_WORK REQUIRED:_
Repeat nothing but the lines below running from the one containing "This screenshot has width=793, height=906." to the one containing "Screen dimensions: 847x452". Keep both end lines.

_INFORMATION GIVEN:_
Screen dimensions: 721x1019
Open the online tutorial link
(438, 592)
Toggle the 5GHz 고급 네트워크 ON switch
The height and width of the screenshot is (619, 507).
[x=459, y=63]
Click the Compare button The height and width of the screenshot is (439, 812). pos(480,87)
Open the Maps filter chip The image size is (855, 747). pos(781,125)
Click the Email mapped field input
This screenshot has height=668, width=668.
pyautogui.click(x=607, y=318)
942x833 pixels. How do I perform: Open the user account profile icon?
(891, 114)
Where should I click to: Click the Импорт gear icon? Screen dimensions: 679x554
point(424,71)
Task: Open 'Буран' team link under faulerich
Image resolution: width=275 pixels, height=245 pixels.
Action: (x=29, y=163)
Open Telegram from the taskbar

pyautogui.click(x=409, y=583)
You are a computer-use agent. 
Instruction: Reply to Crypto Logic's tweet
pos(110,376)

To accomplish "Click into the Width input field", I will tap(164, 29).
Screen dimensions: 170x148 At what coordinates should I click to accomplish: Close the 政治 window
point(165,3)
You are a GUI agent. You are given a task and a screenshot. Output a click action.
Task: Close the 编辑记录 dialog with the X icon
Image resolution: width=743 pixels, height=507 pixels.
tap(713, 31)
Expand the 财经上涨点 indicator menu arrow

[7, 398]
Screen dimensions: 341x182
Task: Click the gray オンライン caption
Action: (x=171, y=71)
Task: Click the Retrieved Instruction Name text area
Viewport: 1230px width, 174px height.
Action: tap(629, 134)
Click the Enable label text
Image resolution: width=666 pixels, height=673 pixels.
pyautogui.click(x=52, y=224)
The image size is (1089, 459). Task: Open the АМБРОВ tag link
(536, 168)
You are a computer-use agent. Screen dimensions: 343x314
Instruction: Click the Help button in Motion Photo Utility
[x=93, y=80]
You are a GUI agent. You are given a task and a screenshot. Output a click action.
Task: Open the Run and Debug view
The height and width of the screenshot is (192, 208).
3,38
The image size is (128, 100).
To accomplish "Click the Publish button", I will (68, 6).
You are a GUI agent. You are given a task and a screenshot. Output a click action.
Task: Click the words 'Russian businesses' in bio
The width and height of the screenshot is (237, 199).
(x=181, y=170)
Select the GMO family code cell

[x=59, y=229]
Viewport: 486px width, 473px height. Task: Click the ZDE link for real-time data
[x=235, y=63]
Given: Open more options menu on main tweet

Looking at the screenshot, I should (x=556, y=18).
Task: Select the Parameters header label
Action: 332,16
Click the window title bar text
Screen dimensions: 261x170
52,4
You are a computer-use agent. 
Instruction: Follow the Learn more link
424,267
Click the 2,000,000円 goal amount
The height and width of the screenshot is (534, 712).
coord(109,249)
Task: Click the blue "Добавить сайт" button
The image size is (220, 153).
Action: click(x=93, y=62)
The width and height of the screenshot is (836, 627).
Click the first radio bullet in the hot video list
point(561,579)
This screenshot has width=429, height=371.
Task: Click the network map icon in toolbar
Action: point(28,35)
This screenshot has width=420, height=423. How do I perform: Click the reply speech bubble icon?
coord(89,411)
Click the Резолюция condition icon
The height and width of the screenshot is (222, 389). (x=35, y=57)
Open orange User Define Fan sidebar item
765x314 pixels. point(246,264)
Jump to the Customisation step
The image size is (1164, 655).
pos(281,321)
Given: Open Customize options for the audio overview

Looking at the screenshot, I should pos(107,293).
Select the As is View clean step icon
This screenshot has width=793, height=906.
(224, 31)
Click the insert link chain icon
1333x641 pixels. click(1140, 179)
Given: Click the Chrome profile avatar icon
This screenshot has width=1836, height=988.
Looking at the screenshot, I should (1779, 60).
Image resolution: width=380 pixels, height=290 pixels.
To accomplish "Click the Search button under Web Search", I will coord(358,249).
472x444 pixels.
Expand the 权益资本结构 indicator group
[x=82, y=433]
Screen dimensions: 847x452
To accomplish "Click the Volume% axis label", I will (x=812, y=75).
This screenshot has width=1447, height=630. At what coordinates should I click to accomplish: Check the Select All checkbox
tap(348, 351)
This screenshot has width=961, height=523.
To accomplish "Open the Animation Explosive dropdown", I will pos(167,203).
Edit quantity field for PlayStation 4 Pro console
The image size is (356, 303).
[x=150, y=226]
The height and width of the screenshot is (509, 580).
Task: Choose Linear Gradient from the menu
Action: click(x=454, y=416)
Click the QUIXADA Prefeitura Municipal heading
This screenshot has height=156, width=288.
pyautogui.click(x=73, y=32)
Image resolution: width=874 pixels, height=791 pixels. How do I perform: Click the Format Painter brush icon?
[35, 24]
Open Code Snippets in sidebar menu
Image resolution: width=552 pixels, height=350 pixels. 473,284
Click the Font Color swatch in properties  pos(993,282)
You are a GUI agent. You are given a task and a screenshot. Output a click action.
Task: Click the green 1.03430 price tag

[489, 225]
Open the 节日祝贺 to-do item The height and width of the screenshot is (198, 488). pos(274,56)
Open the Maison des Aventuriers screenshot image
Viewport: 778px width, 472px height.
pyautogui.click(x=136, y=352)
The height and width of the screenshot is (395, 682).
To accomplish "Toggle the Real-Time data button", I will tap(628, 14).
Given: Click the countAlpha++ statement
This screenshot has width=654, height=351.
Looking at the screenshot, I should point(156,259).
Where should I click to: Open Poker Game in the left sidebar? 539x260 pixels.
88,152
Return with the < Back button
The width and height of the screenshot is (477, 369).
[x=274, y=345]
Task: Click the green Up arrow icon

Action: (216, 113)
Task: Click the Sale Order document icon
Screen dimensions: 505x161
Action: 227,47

_RESPONSE BOX:_
This screenshot has width=793, height=906.
(224, 31)
Click the insert link chain icon
1333x641 pixels. click(1140, 179)
Given: Click the Chrome profile avatar icon
This screenshot has width=1836, height=988.
Looking at the screenshot, I should (1779, 60).
Image resolution: width=380 pixels, height=290 pixels.
To accomplish "Click the Search button under Web Search", I will coord(358,249).
472x444 pixels.
Expand the 权益资本结构 indicator group
[x=82, y=433]
Screen dimensions: 847x452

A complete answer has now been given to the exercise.